§ **Task item**: Your job is to set down the stretch of entries that opens with the line containing "Screen dimensions: 1270x952" and closes with the line containing "Toggle Casi totali". Keep both end lines, copy each exactly, and add nothing.

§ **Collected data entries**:
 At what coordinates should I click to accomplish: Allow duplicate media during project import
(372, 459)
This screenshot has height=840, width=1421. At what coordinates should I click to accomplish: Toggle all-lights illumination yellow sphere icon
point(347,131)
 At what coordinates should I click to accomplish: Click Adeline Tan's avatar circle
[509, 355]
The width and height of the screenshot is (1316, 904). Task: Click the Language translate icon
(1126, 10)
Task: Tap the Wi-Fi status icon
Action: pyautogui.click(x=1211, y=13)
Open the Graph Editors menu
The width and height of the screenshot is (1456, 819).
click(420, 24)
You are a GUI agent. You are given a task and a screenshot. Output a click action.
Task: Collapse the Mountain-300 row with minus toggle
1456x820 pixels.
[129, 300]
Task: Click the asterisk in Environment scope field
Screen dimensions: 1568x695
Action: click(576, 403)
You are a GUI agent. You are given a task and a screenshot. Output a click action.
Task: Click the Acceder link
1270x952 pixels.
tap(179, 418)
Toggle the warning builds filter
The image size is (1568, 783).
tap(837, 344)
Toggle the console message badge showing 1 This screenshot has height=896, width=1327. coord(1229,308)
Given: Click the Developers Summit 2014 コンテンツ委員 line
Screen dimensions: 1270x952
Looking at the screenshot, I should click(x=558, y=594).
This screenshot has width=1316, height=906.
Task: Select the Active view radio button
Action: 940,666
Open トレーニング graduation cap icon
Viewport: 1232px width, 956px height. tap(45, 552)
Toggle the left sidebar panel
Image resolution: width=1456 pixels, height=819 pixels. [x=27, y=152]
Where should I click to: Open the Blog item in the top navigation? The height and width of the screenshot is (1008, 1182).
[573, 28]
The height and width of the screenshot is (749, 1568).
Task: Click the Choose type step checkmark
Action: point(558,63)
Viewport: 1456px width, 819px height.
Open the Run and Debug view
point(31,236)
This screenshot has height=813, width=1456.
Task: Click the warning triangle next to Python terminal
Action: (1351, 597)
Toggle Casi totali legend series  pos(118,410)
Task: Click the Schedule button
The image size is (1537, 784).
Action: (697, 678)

§ **Answer space**:
Screen dimensions: 1270x952
Looking at the screenshot, I should click(x=558, y=594).
This screenshot has width=1316, height=906.
Task: Select the Active view radio button
Action: 940,666
Open トレーニング graduation cap icon
Viewport: 1232px width, 956px height. tap(45, 552)
Toggle the left sidebar panel
Image resolution: width=1456 pixels, height=819 pixels. [x=27, y=152]
Where should I click to: Open the Blog item in the top navigation? The height and width of the screenshot is (1008, 1182).
[573, 28]
The height and width of the screenshot is (749, 1568).
Task: Click the Choose type step checkmark
Action: point(558,63)
Viewport: 1456px width, 819px height.
Open the Run and Debug view
point(31,236)
This screenshot has height=813, width=1456.
Task: Click the warning triangle next to Python terminal
Action: (1351, 597)
Toggle Casi totali legend series  pos(118,410)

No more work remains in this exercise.